The Great Weeder

Apr 15, 2006Find joy today

I went running today, looking for lilacs. I’d seen some the other day on a drive to the grocery store. I knew one particular spot on my running path that sported lilacs last year, so I deviated from my new route to find lilacs.

Found them I did. Poking through chain link, they smiled at me, winked nearly, and beckoned me to pick. Along the roadway I picked several fronds of wisteria as well–no I’m not a flower thief; these were all in public places.

As I ran, I noticed a stand of flowers and weeds along the roadway. Beautiful, actually. I love how God plants little forgotten gardens along roads. I thought about those flowers and weeds a long time until I prayed.

“That’s what it’s going to be like at the end of the age, isn’t it?” I asked God. “There will be a fine prairie of folks, some weeds, some flowers. And you’ll pick your bouquet.”

God whispered, “Yes, but don’t be fooled. I might just pick some weeds.”

“Really?” I remembered the wheat and the tares parable.

“Weeds are flowers too, only their roots go down deep. Don’t judge a weed. There are qualities of weeds you can’t see. Some flowers bloom for a day and fade. Weeds endure.”

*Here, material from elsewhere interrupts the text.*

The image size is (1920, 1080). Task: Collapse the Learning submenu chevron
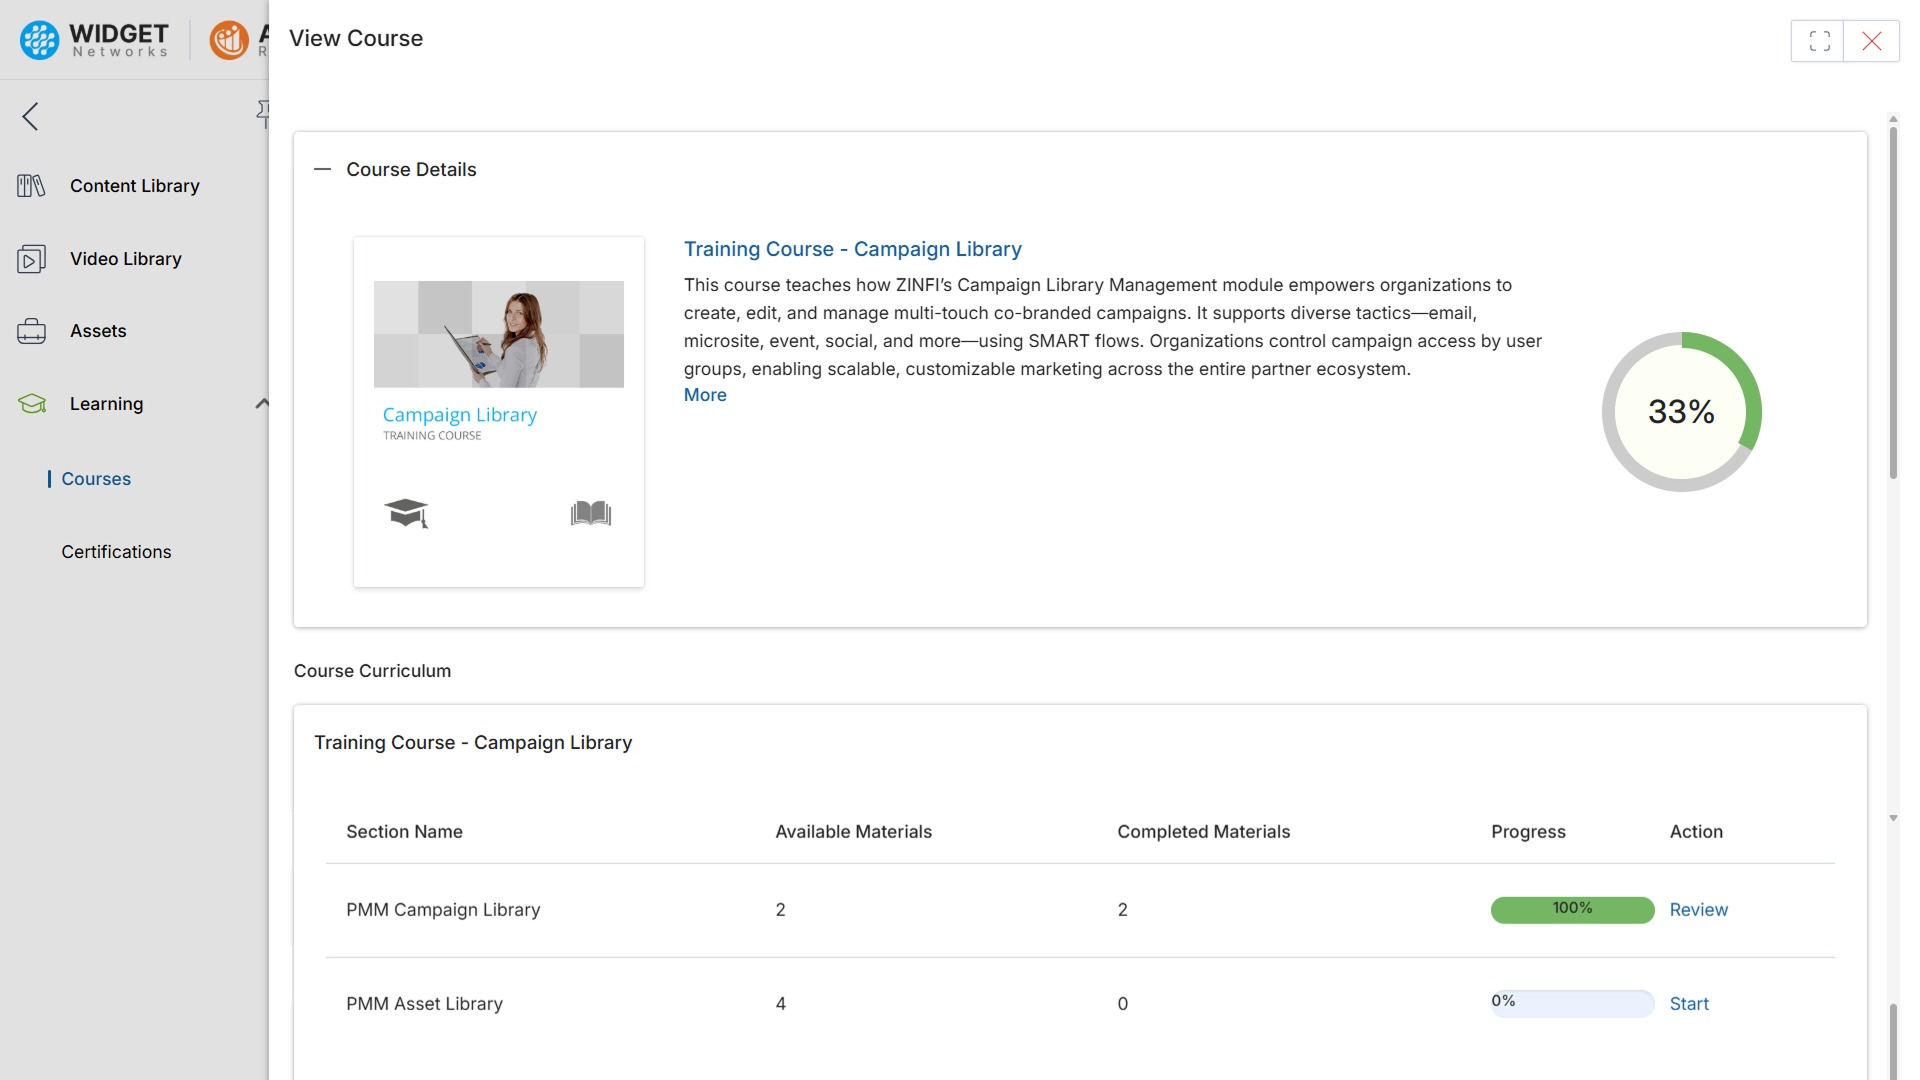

I thought about that as I jogged home. I wonder how much of our evangelical Christianity is merely fading flowers without roots. Perhaps it’s that God wants us to be tenacious like weeds, holding firm to the soil that anchors us, sending taproots down deep. We see and applaud the flowers in our midst. We pay them huge advances for books about fluff. We cater to their whims, treat them like stars.

I want to be a pretty weed. Deep roots. A happy flower with staying power, like a dandelion. Or maybe a blackberry bush, with fruit that lasts along roadways.